Murtinho, negro cambaio, quando ficava nervoso ou ao andar, balançava muito os braços, Rosina muito gorda, bochechuda, ria por qualquer coisa. Ambos filhos de escravos brutos, desde pequenos viviam juntos, primeiro no engenho Salvador, ela puxando canga de bois na moenda, ele engarrafando a aguardente destilada. Considerada desde nova fêmea de Murtinho, Rosina fazia por onde, estava sempre perto dele, rindo e fazendo rir.
Arrematados em leilão judicial, por pendência de separação, foram fazer farinha na fazenda Mucucuri, lá trabalharam a mocidade toda, ele na lavoura, ela no poço tirando casca, amassando, ralando mandioca puba e dando curera às criações.
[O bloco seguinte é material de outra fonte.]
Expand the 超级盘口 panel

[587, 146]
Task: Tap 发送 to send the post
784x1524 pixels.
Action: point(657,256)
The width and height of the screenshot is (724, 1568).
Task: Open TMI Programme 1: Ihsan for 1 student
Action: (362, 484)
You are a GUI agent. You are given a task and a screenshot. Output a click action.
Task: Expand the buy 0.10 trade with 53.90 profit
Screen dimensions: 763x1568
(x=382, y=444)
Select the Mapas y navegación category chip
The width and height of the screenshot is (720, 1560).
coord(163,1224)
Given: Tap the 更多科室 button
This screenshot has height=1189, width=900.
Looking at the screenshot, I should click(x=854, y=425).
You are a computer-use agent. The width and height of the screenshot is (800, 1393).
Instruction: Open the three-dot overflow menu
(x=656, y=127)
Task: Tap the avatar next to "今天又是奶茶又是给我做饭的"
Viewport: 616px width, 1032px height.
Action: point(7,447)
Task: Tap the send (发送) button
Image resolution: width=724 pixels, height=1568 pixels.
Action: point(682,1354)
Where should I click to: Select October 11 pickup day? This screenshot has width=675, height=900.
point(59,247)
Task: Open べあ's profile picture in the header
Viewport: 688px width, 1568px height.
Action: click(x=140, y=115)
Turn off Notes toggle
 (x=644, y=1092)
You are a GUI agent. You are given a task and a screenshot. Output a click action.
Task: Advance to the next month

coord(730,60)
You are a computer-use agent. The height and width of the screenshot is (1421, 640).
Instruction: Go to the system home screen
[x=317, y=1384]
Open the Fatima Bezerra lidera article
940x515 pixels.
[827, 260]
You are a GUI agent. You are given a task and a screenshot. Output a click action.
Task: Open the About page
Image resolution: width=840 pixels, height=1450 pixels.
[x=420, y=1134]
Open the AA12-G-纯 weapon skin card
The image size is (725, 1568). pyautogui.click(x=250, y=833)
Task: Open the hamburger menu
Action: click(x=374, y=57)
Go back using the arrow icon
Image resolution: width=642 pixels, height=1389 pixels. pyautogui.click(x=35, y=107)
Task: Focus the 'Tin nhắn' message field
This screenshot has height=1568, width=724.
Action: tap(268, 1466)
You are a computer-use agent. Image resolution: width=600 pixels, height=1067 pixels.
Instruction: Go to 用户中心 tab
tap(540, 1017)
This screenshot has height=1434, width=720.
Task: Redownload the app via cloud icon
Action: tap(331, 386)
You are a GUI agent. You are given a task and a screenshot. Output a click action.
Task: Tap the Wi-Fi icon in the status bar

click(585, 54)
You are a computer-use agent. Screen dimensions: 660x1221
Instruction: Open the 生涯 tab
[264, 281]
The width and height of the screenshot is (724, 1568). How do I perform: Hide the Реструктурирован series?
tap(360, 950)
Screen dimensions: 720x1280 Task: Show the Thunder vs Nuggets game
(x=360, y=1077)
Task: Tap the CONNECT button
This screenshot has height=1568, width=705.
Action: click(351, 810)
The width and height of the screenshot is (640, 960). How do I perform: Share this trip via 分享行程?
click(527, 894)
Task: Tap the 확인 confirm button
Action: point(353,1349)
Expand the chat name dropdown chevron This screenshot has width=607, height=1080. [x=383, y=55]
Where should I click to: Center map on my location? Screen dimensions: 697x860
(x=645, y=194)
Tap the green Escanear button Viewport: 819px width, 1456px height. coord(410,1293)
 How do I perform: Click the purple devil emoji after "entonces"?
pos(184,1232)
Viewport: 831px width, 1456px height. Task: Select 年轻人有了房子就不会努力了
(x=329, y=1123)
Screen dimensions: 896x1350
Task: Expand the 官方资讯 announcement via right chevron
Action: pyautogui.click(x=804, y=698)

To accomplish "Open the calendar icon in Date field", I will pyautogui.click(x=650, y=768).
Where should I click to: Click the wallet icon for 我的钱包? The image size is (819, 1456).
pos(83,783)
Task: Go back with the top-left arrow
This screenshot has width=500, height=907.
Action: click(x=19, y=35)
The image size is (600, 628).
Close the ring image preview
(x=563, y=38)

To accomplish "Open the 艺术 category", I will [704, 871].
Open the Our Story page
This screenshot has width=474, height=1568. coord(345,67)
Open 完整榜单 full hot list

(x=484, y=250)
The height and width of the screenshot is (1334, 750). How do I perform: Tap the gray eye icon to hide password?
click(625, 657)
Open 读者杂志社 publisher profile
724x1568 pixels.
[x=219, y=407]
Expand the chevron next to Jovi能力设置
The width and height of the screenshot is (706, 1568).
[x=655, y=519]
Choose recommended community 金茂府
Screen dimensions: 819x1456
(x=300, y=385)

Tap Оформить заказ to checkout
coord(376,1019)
Os novos donos, muito católicos, não aceitavam nenhuma prática africana entre os poucos escravos que tinham. Todos eram batizados e freqüentavam a missa aos domingos. Com o tempo, deram conta da idade já chegada e oficializaram, na igreja, a união de Murtinho e Rosina.
Dali só saíram quando a moça Deodora casou com o diplomata e importador francês Philipe D’artang e os recebeu como presente de casamento.
Nunca tinham visto uma cidade grande na vida, a banda de música tocando na frente do Palácio foi o primeiro deslumbramento dos dois que riam como duas crianças, chegando a perturbar a apresentação dos músicos. Andaram pela rua dos Açougueiros, no caminho da casa nova, assombrados com o tanto de gente, mais ainda com o mascarado tocando tambor e fazendo seus anúncios. A sinhá na frente com o marido, se divertiam com a alegria deles.
Foram anos de brandura na vida de Murtinho e Rosina, serviço só o da casa, os donos sem filhos, sinhá vaidosa, ia muito com o marido a festas, recepções e reuniões elegantes, às vezes os deixava sair para ver a banda, maior felicidade não havia.
A política fervilhava em volta do casal, fosse na casa dos donos, na rua ou na conversa de escravos e mestiços, eles alheados, viviam rindo, nem prestavam atenção. Gostavam mesmo era de imitar o jeito de falar e os gestos das pessoas importantes que viam de longe no Largo das Mercês, na missa. O jeito de comer e de andar dos donos.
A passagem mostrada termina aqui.